Four Shopping Tips to Keep a Healthy Bank Account

Photo Credit: In My Own Style
Contrary to Carrie Bradshaw's infamous line on Sex in the City, I don't like to see all of my money hanging in my closet. It's not going to do me much good if I have a closet full of amazing clothes but I can't afford to go anywhere in them. Unfortunately, I had to learn this lesson through trial and error. After having a "see, want, buy" mentality in college, I would end up with pieces that I never wore or wore just once. I wouldn't stop to think about whether I would still like this piece in six months or if it would even last that long.  Fortunately, my shopping habits have since changed and I now know how and when to shop to keep both my wardrobe and bank account full.

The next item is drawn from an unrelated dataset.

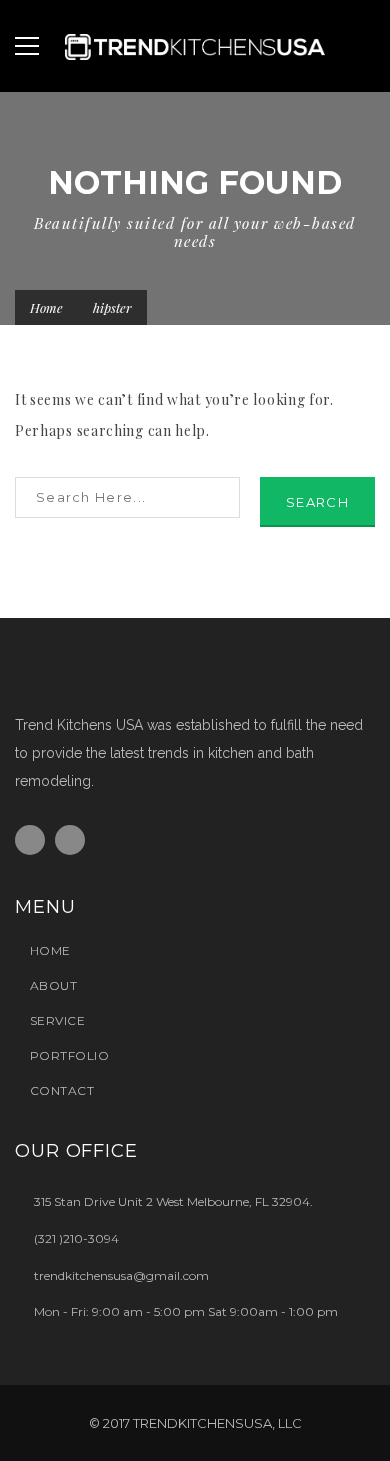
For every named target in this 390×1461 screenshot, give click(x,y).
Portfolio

  • Wait. The reason is twofold.
    • Often times we have an initial attraction to a piece and we feel as though we have to get it now. However, if we wait a week or two, that excitement may subside. The idea here is to give yourself time to get past that initial excitement period. If you still really like the item a month later, then chances are it's not just a phase. I give myself at least two weeks before committing to an online purchase (most of my shopping is done online). If it's gone by then, hey I'll live.
    • It may go on sale. Nothing irks me more than paying retail for an item that goes on sale a couple weeks later. A little patience could save you 20, 30, maybe even 50 percent off. 
  • Get to know the sale schedules at your favorite stores. Places like Nordstrom have their anniversary sale at specific times each year. Get to know these schedules and choose to shop during these times. Also, mark off the major holidays - Memorial Day, 4th of July (which is coming up soon!), Labor Day, Thanksgiving, and Christmas. Most stores do big sales during these times. I plan my shopping during these windows to maximize savings. 
  • Think about the cost per wear of a purchase. Cost per wear is simply taking the cost of an item and dividing that by how frequently you'll wear the item in a given period. I have this denim top that I love. I got it from Topshop a few years ago and it cost me 60 dollars. Now 60 dollars may seem expensive for a top but this top is extremely versatile. I can wear it with multiple pieces in my wardrobe and it's neutral enough where I can get away with wearing it multiple times in a month (and I do). This makes the cost per wear low. For pieces with more distinctive patterns or prints, or items that I know I won't wear as often, I won't spend as much on them to keep the cost per wear lower.
  • Set your own price. More recently I've begun to make up a price based on how much I think an item is worth. I base this off of the quality of the fabric used to make the garment, how much I think I'll wear it, and whether it's a staple piece or more trendy. Once I've decided how much I think it's worth, I'll compare that to what the retailer is asking for it. If their price is higher than mine than it's a no go. I'll either wait until the price comes down or just forget about it.

These are just some of the tips I use to make sure that I'm spending my money wisely. What tips do you use to help you shop smarter? Tell me in the comments!